• _Action item 1_
From the text on the Institute for Healing of Memories, reproduce word for word the portion beginning at the words "The Institute for" and stopping after the words "shared and acknowledged.".
• _Action item 2_
According to the text on the Institute for Healing of Memories, what did Father Michael Lapsley lose in the 1990 letter bomb attack?

Text passage section start

Thursday, 08 September 2011 08:12

Who is my neighbour

“I have travelled the journey from being a freedom fighter, to being a healer. And in some small measure, my journey reflects the journey of South Africa. There was a time to slay the monster of apartheid. But now that we have democracy, it is time to heal, to reconcile, to rebuild.”
Fr Michael Lapsley

The Institute for Healing of Memories was founded in 1998. It grew out of the Chaplaincy Project of the Trauma Centre for Victims of Violence and Torture, where Father Michael Lapsley was one of the founder members.

Through his own experience of living in exile, losing both hands and an eye in a letter bomb attack in 1990, and listening to the stories of the survivors whom he counselled at the Trauma Centre, Fr Michael realised the importance of giving people a space in which their experiences could be shared and acknowledged.

Text passage section end
Entries shown section start

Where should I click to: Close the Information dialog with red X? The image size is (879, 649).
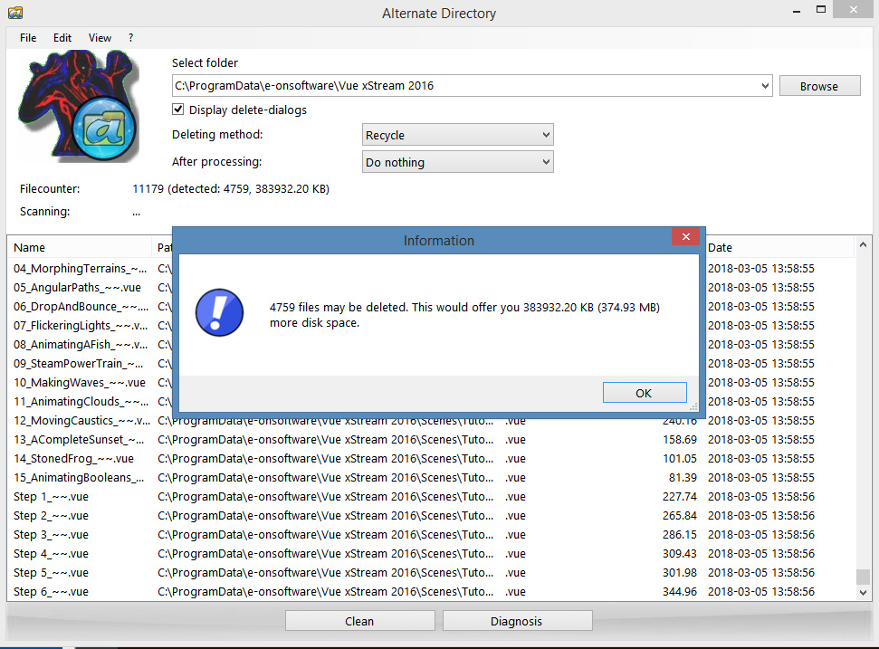(686, 238)
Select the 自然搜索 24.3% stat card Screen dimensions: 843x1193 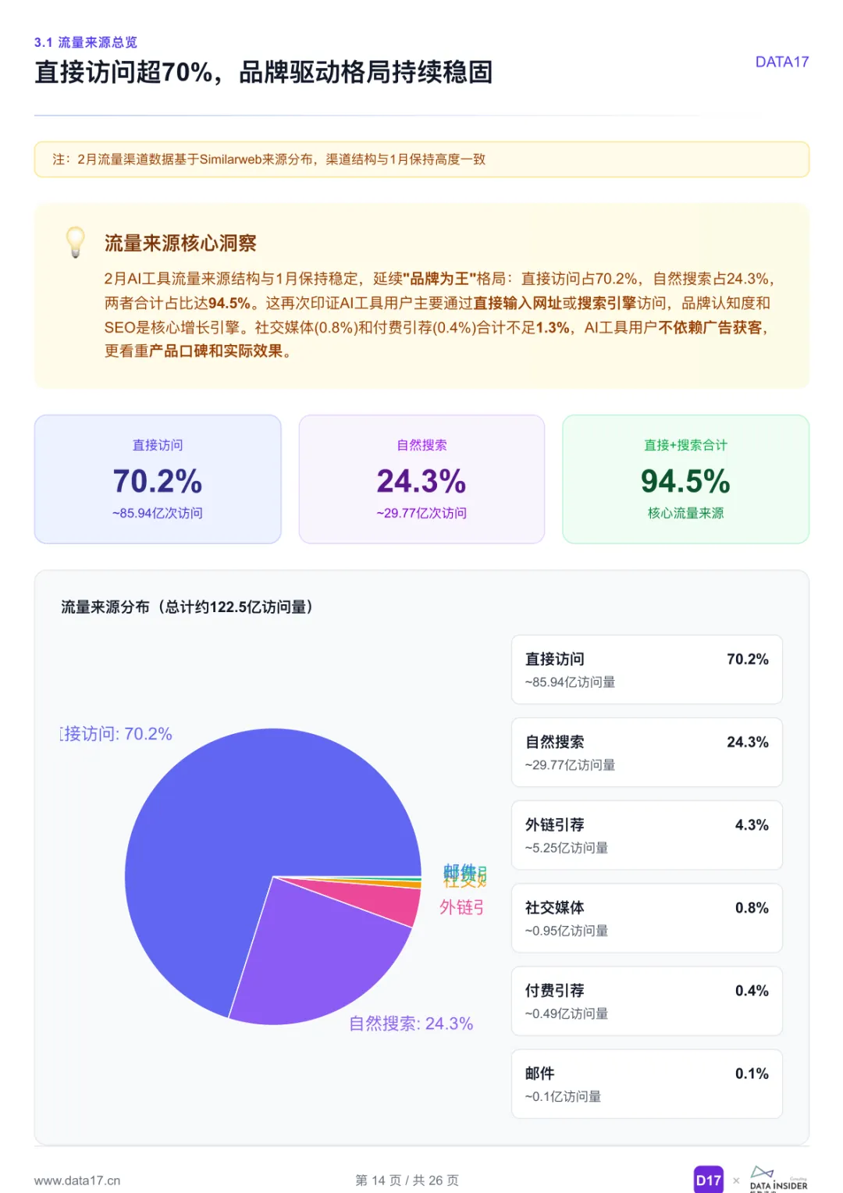(x=422, y=479)
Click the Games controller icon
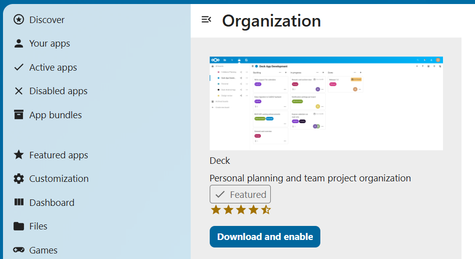The image size is (475, 259). (19, 250)

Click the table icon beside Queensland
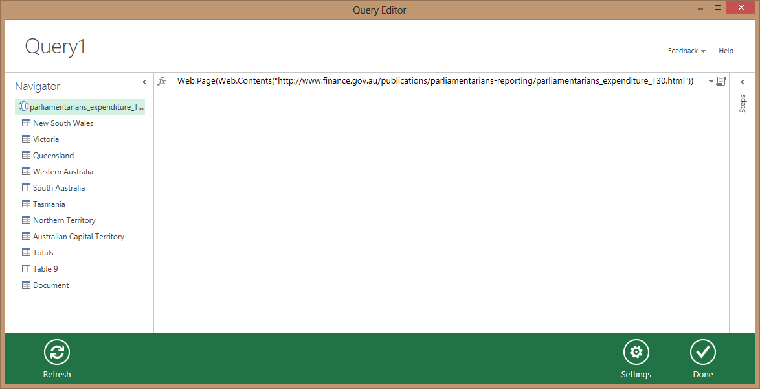(26, 156)
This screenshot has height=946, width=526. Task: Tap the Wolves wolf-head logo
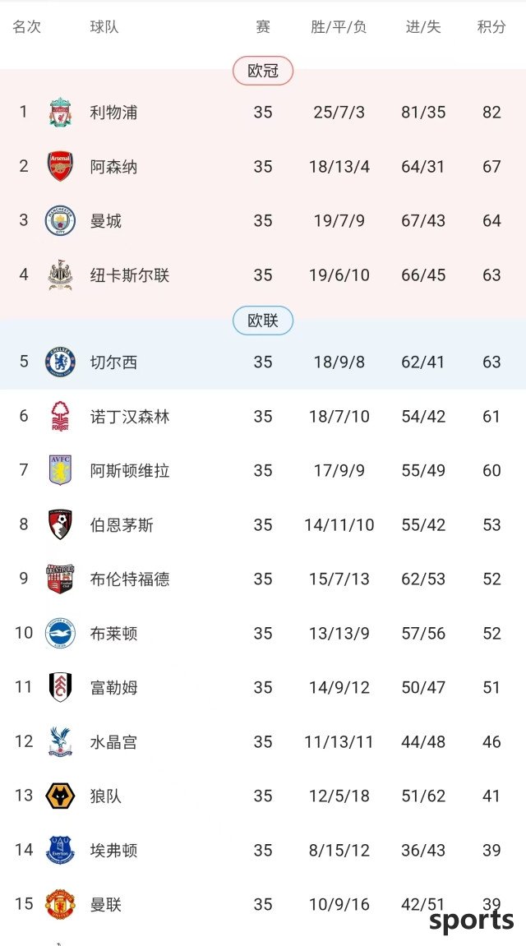(60, 796)

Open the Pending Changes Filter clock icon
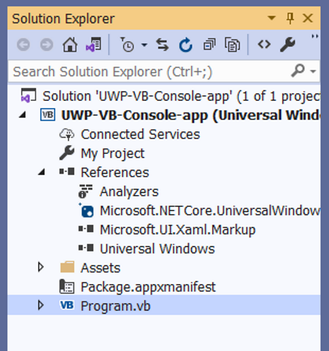click(127, 44)
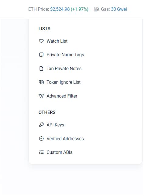Open Custom ABIs entry
Screen dimensions: 144x196
click(60, 152)
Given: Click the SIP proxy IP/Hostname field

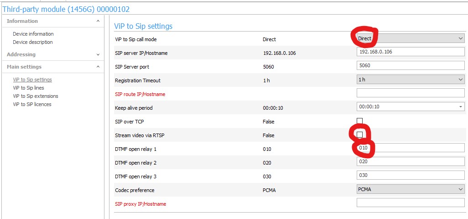Looking at the screenshot, I should 410,203.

Entries shown section end

• _Exercise response 1_
The Institute for Healing of Memories was founded in 1998. It grew out of the Chaplaincy Project of the Trauma Centre for Victims of Violence and Torture, where Father Michael Lapsley was one of the founder members.

Through his own experience of living in exile, losing both hands and an eye in a letter bomb attack in 1990, and listening to the stories of the survivors whom he counselled at the Trauma Centre, Fr Michael realised the importance of giving people a space in which their experiences could be shared and acknowledged.

• _Exercise response 2_
Both hands and an eye.